Times like this, when my students are emotionally manic balls of stress that ricochet through outbursts & mood swings, when all of their self-esteem & confidence plummets & they find themselves forgetting the most routine of behaviors, when they are bleary & cranky from lack of sleep, or surly & defensive, or on the verge of tears after the slightest frustration, it is easy to feel like I have taught them nothing. They certainly feel as though they’ve forgotten everything. During an after school session, a student working on an essay for another class told me he didn’t want to work with that other teacher, because asking questions was embarrassing there. He knew he would be reprimanded & told, “You should know how to do this! I already taught you this!”
“I know I should know,” my student told me. “I just forget or maybe I’m not sure. Sometimes I ask the question even if I have the right answer, just to check. I don’t want to get it wrong.”
That feeling of I’m not sure & I don’t want to be wrong so I have to ask while I still can seems a direct result of excessive testing. It’s an intense anxiety, one that even self-confident students will suffer through as exam after exam crashes upon them, like so many waves.

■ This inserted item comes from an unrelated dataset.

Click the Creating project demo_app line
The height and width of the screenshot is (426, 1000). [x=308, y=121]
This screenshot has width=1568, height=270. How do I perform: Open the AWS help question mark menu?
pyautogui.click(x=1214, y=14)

But there’s so much more than the test. Tests. The growth & gains my students have made this year can’t always be measured by one test, or even four, or even more. I need to make space to celebrate those moments, so my students can join me in recognizing that increased confidence, stepping outside of their comfort zones, playing teacher, asking questions, & writing independently are huge accomplishments.

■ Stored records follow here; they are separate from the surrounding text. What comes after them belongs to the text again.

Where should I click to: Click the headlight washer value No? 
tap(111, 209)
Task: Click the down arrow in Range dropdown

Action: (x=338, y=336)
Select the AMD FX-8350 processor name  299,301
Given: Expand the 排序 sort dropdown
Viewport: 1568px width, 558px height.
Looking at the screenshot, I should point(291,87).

Like Favi’s discovery of the healing of journal writing, many of my students have achieved in ways these tests can’t & won’t measure.
There’s Ivy, who began the year so fearful of writing that she did not trust herself to put down more than a sentence before asking me to read it and tell her if it was “right.” How many hours a week she sat in our classroom after school, tears threatening her eyeliner as I reminded her to write down what she was thinking. “It isn’t going to be perfect, but that’s good. Nothing is perfect.” I can’t pin down Ivy’s exact turning point, but somewhere this year, her anxiety eased up a little. She took risks writing down her thoughts without triple checking her ideas against her classmates’ opinions. She wrote whole paragraphs before asking me to look, & didn’t crumple when I asked a question about her work. & after a reading response activity of drafting coming to America poems, Ivy returned after school to proudly present me with a second poem, one she had simply felt inspired to write. I was so proud I wanted to shout, especially when she handed the poem to me & said, “it’s not perfect, but I like it.”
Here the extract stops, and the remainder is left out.